## Given exercise
Copy the rows below word for word.

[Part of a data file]
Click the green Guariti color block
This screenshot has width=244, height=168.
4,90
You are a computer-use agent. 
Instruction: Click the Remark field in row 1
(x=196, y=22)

## Task answer
Click the green Guariti color block
This screenshot has width=244, height=168.
4,90
You are a computer-use agent. 
Instruction: Click the Remark field in row 1
(x=196, y=22)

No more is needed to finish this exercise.